(A run of records)
________

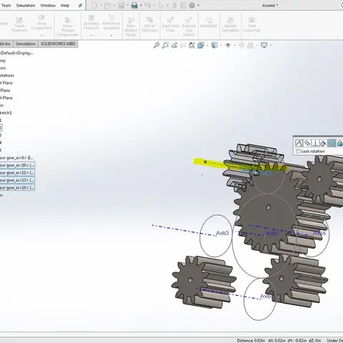The width and height of the screenshot is (343, 343).
Task: Open the Window menu
Action: 48,5
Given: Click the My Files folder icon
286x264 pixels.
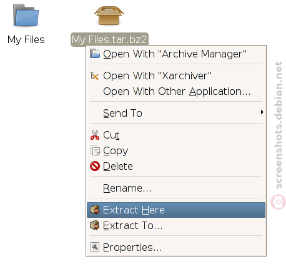Looking at the screenshot, I should [26, 16].
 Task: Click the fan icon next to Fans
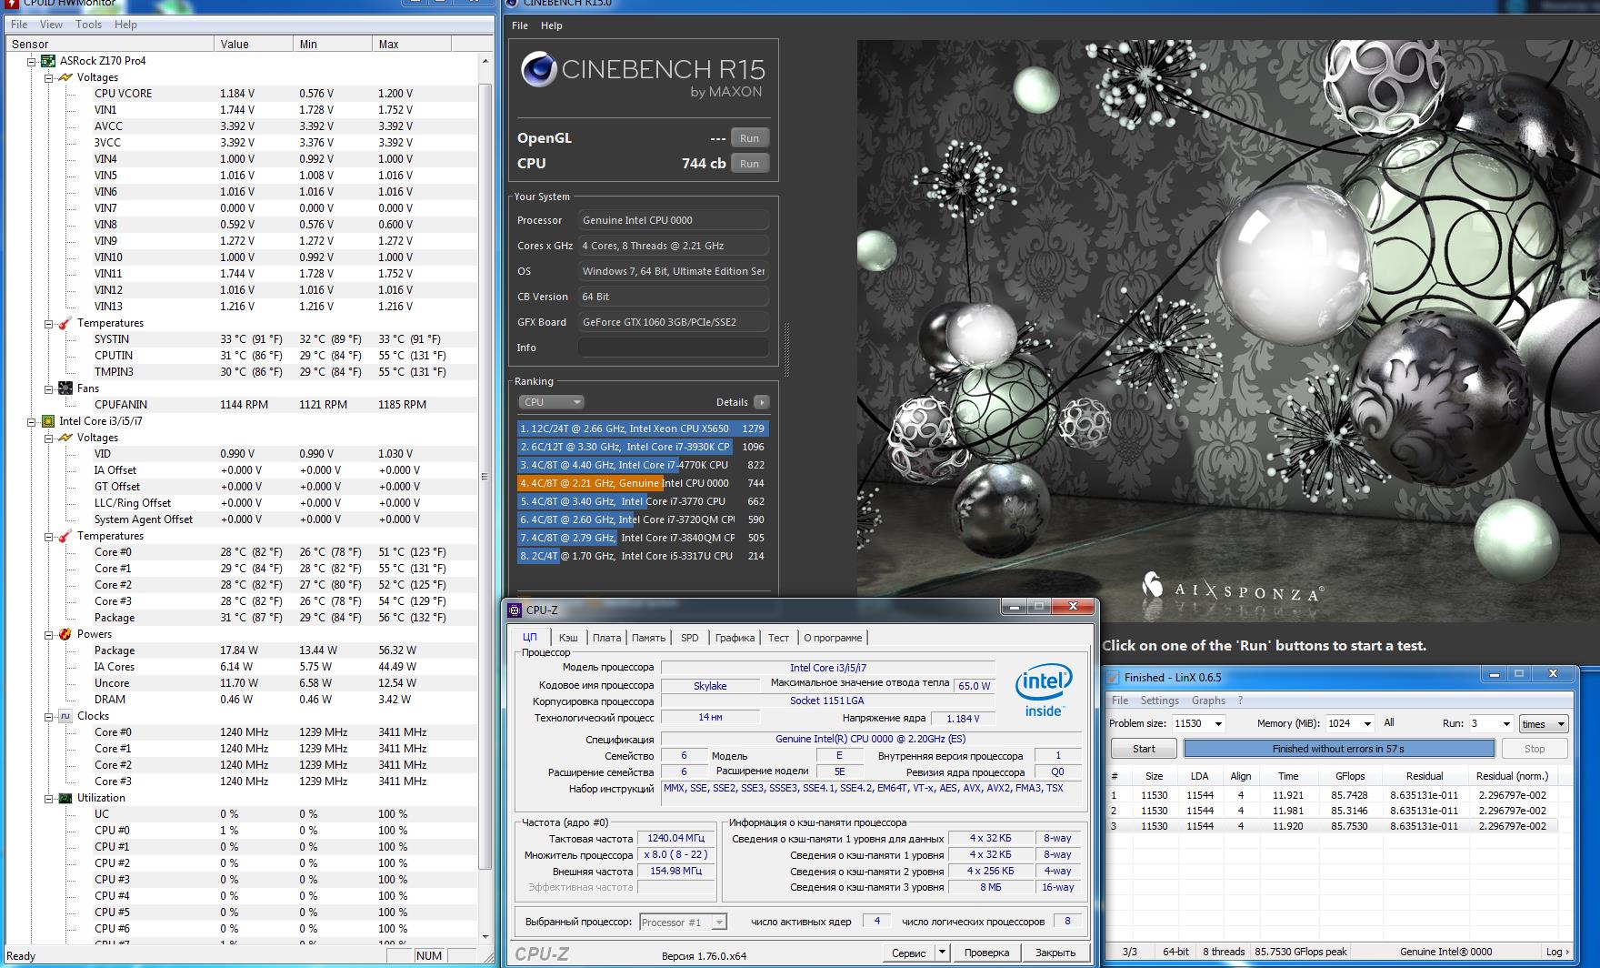65,388
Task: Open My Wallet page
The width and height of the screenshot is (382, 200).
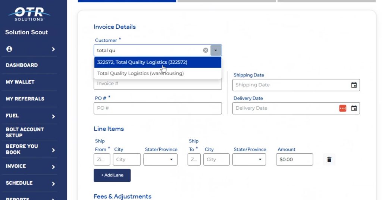Action: point(20,82)
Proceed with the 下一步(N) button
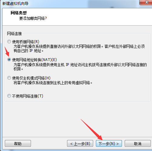Screen dimensions: 152x151 point(109,143)
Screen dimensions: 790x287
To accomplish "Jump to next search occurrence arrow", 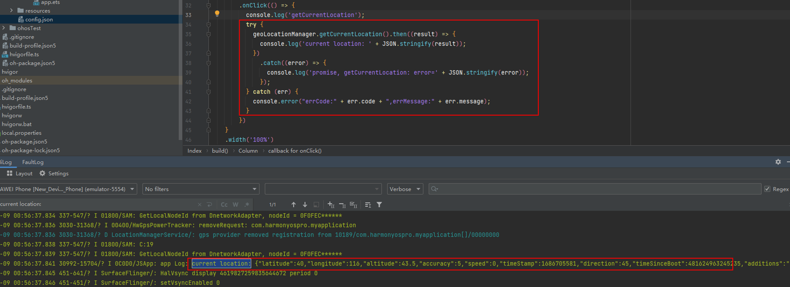I will (x=305, y=205).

________

TO BE DONE >>
Reproduce verbatim the lines of the material from its beginning through the line containing "Action: point(20,82)", both ends included. Omit the pictures from your answer.

EXERCISE ANSWER >>
The width and height of the screenshot is (343, 343).
Task: Open the Window menu
Action: 48,5
Given: Click the My Files folder icon
286x264 pixels.
Looking at the screenshot, I should [26, 16].
 Task: Click the fan icon next to Fans
65,388
Task: Open My Wallet page
The width and height of the screenshot is (382, 200).
Action: point(20,82)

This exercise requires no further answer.